Russian socialite in presidential bid

Russian socialite in presidential bid

Russian socialite Ksenia Sobchak is to stand in the country’s presidential election in March, when Vladimir Putin is widely expected to run again.

Ms Sobchak conceded she was an unlikely candidate and said she supported opposition leader Alexei Navalny, who is barred from standing.

However he had warned her not to stand and some commentators now predict an opposition split.

The Kremlin welcomed her candidacy, saying it was fully constitutional.

Mr Navalny is currently serving a 20-day prison sentence for his role in organising “unsanctioned” protests.

He is banned from the election due to a fraud conviction which he says was fabricated.

Dismissed as a ‘Kremlin stooge’

by Sarah Rainsford, BBC News, Moscow

This announcement was a long time rumoured, so Alexei Navalny made his views clear last month shortly before his latest arrest.

The anti-corruption blogger dismissed Ksenia Sobchak as a Kremlin stooge, a “liberal laughing stock” and an opposition “caricature”, brought in to lend legitimacy to a sham vote. He scorned her as a showbiz celebrity, only seeking more social media “likes” and followers.

Ms Sobchak herself denies she is a spoiler, saying she will step down if Mr Navalny himself is allowed to run for president. That scenario looks highly improbable though.

So the socialite-turned-journalist has promised to be a “loudspeaker” for those fed up with the lies, theft and corruption of their leaders. It is language that she borrows quite heavily from Mr Navalny.

She would be the first woman candidate in 14 years, a point which her campaign video in a kitchen underscores. But Ms Sobchak also has the “Marmite” effect: she is as unpalatable to as many people as she attracts.

And crucially, it’s not clear how far she’d actually go in criticising Vladimir Putin himself, a close family friend since her childhood.

Problem —
Pick up the article on Ksenia Sobchak's presidential bid after its last sentence and keep writing. The entries that come next have nothing to do with the article on Ksenia Sobchak's presidential bid.

Records provided —
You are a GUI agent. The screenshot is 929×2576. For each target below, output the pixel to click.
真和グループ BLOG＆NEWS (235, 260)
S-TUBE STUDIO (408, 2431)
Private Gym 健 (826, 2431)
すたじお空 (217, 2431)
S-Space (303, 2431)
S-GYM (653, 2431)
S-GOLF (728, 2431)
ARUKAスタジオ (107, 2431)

Response to the task —
Ms Sobchak, a journalist and TV presenter, called for the bar on him standing to be lifted.

She said she wanted to be “a mouthpiece for those who cannot be candidates”.

“I am against revolution but I am a good middleman and organiser,” Ms Sobchak wrote in a letter published on the website of Vedomosti business daily.

Russia’s election campaign starts around 7 December, when political parties are expected to hold congresses to nominate their candidates.

A Russian citizen not backed by a political party has the right to register as an independent presidential candidate provided he or she collects at least 300,000 signatures.

President Putin, who first took office as president in 2000, has not announced yet whether he will stand again.

Who is Ksenia Sobchak?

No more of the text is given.